The present version is translated by Walter Brooks, and is reprinted from his volume, Retold in English. Copyright, 1905, by Brentano s, by whose permission it is here included.
The Peasant’s Will
In my earlier days I was the assistant of Lawyer X, of Vincenza, when one day in August, about ten o’clock in the morning, a young peasant of Rettorgole came into the office and begged the lawyer to go with him to his home for the purpose of drawing up the will of his father who was, as he expressed it, “mal da morte.”

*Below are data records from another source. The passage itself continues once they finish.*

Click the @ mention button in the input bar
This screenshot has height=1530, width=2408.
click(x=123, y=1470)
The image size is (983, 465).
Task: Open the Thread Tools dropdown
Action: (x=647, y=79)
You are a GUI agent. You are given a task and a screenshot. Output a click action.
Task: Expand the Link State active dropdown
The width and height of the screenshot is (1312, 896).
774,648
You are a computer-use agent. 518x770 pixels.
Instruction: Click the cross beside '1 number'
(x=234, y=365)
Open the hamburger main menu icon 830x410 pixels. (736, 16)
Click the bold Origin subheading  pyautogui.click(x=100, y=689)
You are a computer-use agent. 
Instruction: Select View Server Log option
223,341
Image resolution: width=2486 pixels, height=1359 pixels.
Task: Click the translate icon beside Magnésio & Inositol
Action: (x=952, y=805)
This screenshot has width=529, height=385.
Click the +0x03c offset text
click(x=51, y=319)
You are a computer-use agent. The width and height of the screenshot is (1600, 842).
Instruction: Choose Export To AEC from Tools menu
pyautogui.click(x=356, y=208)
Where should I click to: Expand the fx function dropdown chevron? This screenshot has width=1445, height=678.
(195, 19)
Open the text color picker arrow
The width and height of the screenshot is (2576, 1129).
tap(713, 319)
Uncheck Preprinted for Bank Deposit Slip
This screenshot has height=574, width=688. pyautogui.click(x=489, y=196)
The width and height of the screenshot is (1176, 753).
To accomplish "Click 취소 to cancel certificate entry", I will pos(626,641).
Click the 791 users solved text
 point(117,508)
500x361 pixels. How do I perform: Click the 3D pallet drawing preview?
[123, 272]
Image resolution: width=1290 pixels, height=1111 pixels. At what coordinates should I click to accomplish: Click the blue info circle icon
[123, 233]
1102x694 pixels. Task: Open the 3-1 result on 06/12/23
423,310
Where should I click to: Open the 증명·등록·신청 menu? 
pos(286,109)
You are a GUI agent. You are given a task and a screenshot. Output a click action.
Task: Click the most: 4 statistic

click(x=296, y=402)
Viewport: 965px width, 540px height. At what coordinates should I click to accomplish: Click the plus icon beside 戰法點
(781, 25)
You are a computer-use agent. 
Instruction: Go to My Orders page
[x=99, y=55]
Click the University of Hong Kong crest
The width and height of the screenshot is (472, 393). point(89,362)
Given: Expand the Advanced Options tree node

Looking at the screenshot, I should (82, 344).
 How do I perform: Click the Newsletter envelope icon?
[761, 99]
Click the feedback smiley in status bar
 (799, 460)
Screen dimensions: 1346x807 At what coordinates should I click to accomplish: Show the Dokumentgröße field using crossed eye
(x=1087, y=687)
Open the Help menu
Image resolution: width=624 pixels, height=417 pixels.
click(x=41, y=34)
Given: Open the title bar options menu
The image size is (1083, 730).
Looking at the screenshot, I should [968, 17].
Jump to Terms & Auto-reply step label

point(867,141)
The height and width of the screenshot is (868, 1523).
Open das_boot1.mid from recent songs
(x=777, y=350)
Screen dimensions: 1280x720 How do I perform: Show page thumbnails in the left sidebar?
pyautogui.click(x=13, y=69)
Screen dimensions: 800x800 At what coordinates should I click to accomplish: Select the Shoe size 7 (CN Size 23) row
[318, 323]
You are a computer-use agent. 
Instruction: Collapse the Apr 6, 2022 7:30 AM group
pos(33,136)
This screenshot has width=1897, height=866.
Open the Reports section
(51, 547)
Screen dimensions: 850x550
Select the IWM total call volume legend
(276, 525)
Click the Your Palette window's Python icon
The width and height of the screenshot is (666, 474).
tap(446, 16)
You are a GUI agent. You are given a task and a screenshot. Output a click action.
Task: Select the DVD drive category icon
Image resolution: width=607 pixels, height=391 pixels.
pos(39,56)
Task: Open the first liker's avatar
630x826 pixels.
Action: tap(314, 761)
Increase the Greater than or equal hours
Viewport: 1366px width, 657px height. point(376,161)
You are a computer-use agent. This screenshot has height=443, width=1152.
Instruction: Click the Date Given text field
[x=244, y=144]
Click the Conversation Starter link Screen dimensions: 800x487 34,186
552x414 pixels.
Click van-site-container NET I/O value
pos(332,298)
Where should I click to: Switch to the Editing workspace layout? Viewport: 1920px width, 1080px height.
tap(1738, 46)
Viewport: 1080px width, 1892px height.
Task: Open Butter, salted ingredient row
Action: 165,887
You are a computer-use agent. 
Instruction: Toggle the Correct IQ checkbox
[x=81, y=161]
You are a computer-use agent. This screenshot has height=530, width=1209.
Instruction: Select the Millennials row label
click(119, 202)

My principal assented, and, wishing me to accompany him, we all three started off, squeezed into a rickety country cart without springs and drawn by a sorry nag of uneven gait. The seat which we occupied was cushionless and hardly added to the comfort of two not over-stout
individuals, each accustomed to his own easy-chair. X’s face wore an expression of agony, and he cried oui at every jolt. I suffered in silence, and the peasant imperturbably described the illness of his father, a certain Matteo Cucco, nicknamed “L’orbo da Rettorgole,” because he had only one eye. “But he can see more with that one than most people could with three,” remarked the afflicted and respectful son.
We were hardly outside the city when we left the main road and turned into a narrow and muddy lane running through a succession of low-lying meadows, where the cart jolted even more than ever, but fortunately we were not long in arriving at our destination. We found there a miserable tumble-down house planted in the midst of mud and mire. A stable, open below and with a hay-loft above, was built against one end of it, and combined to provide shelter under the same roof for man and beast.
X and I were about to enter the kitchen when our conductor informed us that the sick man was not in the house. The heat and filth of his room had become such as to make it necessary to remove him to the hay-loft. Entrance to this was to be had only by climbing a ladder made of a single pole with pegs driven through it at intervals to serve as primitive rungs.